Der genannte Beitrag basiere keineswegs auf den derzeitigen wissenschaftlichen Erkenntnissen und diskriminiere die nach diesen Regeln arbeitenden Ärzte und Selbsthilfegruppen. Dr. Spallek fühlt sich als "gewissenlos Methylphenidat verordnende Ärztin" dargestellt, mit der auch "noch gewissenlose Selbsthilfegruppen und andere Ärzte zusammenarbeiten". Dr. Spallek: "Die Aussage, dass ich leichtfertig Stimulanzien verordne, ist eine ungeheure Unterstellung."

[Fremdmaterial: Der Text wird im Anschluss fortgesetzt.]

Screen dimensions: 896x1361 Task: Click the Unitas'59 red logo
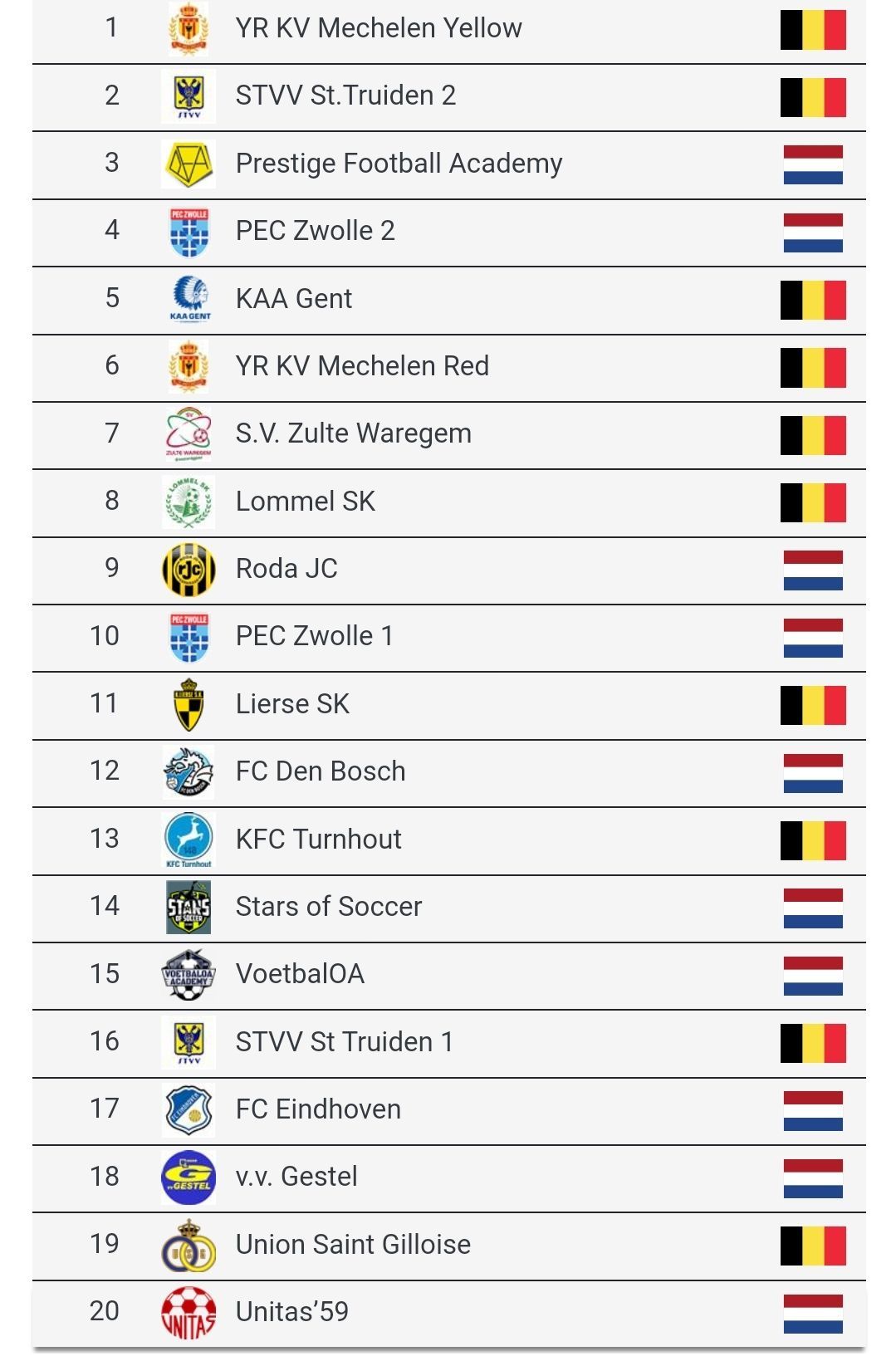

Die Medizinerin aus Albers stellt in ihrem Schreiben an die ARD-Spitze auch fest, dass "das Filmen in einer Arztpraxis mit versteckter Kamera eine grenzenlose Geschmacklosigkeit ist". Die Report-Sendung habe dem Zuschauer suggeriert, dass "in den Praxen, in denen ADS-Kinder behandelt werden, etwas Geheimes und Unrechtes passiert". Dabei handelten die meisten Therapeuten nach den bestehenden Richtlinien, "die wir jederzeit offen legen können".